Lalu, bagaimana cara meng-konkretkan pedoman pemidanaan tersebut? Pedoman dapat dituangkan dalam bentuk perhitungan rumus, jenis pemidanaan, dan tabel rentang pidana penjaranya. Metodenya dapat meniru dan memodifikasi Pedoman Pemidanaan Amerika Serikat berdasarkan United States Sentencing Commission Guidelines Manual 2021 (USSCG) di Amerika Serikat [10]. Bagaimana pengukurannya? Pada USSCG, pertama menentukan jenis tindak pidana (offence conduct) yang terbukti, misal pencurian (Part B Section 1 Basic Economic Offenses). Kedua, menentukan base offense level atau level dasarnya dan menerapkan kekhususan pada karakteristik tindak pidana, referensi silang, dan instruksi. Ketiga, menentukan Specific Offense Characteristics seperti nilai kerugian, jumlah korban, perintangan penyidikan. Keempat, penyesuaian (aggravating / mitigating) seperti peran, pengakuan bersalah dan kerjasama, riwayat kriminal (criminal history). Tahapan berbasis variabel yang terukur menghasilkan `angka (Total Offense Level / TLO)` dengan rumus:
Base Level + Specific Enhancements + Adjustments = Total Offense Level
Total Offense Level digunakan untuk menentukan rentang pemindaan berdasarkan Tabel dan Zona Pemidanaan (sentencing table) [11].

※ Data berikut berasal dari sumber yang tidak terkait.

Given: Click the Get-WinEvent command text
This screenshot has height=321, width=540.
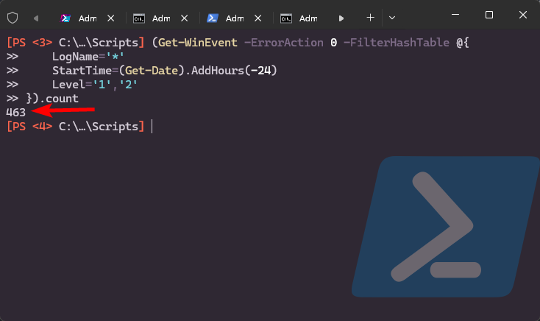Looking at the screenshot, I should 198,43.
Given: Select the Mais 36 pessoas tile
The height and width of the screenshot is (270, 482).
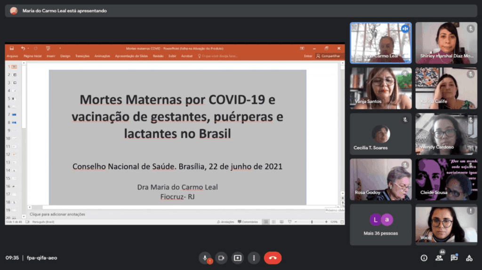Looking at the screenshot, I should pos(380,224).
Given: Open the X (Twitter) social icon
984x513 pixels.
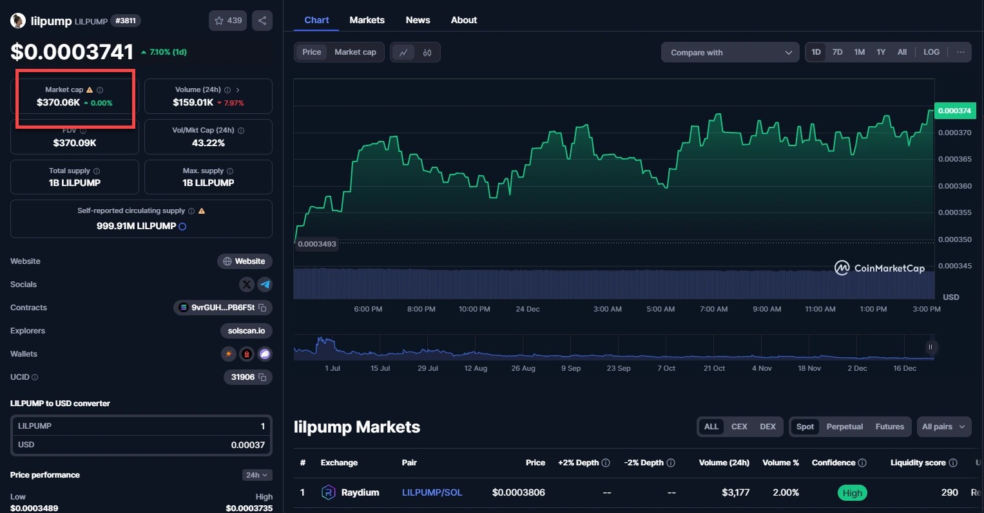Looking at the screenshot, I should pyautogui.click(x=246, y=284).
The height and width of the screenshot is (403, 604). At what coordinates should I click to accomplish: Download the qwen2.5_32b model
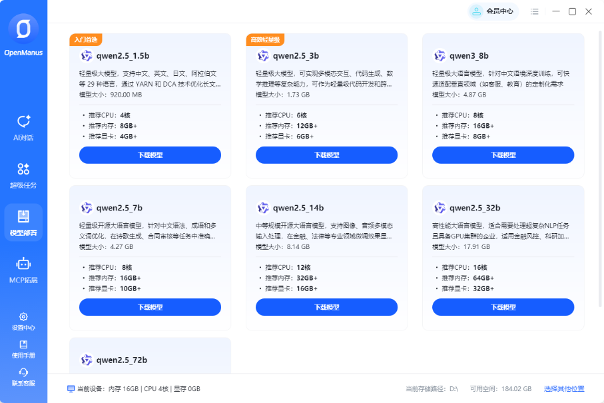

Penulis melakukan perhitungan melalui Artificial Intelligence, dengan memasukkan fakta kasus Pencurian Perhiasan. Hasilnya, berdasarkan rumus tersebut, pelaku masuk kategori Total Offence Level 14 (Tabel Pemidanaan) dengan rentang pemidanaan 15-21 bulan penjara.
Langkah |
Penjelasan |
---|---|
1. Jenis |
Pencurian properti (burglary) – Section 2B2.1 |
2. Base Offense Level |
Level 12 |
3. Specific Characteristics |
+2 (kerugian $3.200 / Rp50 juta), +2 (malam hari) |
4. Adjustments |
-3 poin (pengakuan bersalah) → Total Offense Level: 14 |
5. Criminal History |
Kategori I (tanpa catatan kriminal) |
6. Tabel Pemidanaan |
Offense Level 14 + CHC I → 15–21 bulan
|
7. Zona |
Zone D – wajib penjara |
8. Departures/Variances |
Tidak signifikan, karena hanya sebagian barang dikembalikan |
9. Jenis Hukuman |
Penjara (wajib), restitusi. |
Perhitungan ini menurut penulis lebih konkret untuk disebut Pedoman Pemidanaan karena `Mengubah Fakta Menjadi Angka` secara konsisten (consistency of outcome), adil, dan efektif.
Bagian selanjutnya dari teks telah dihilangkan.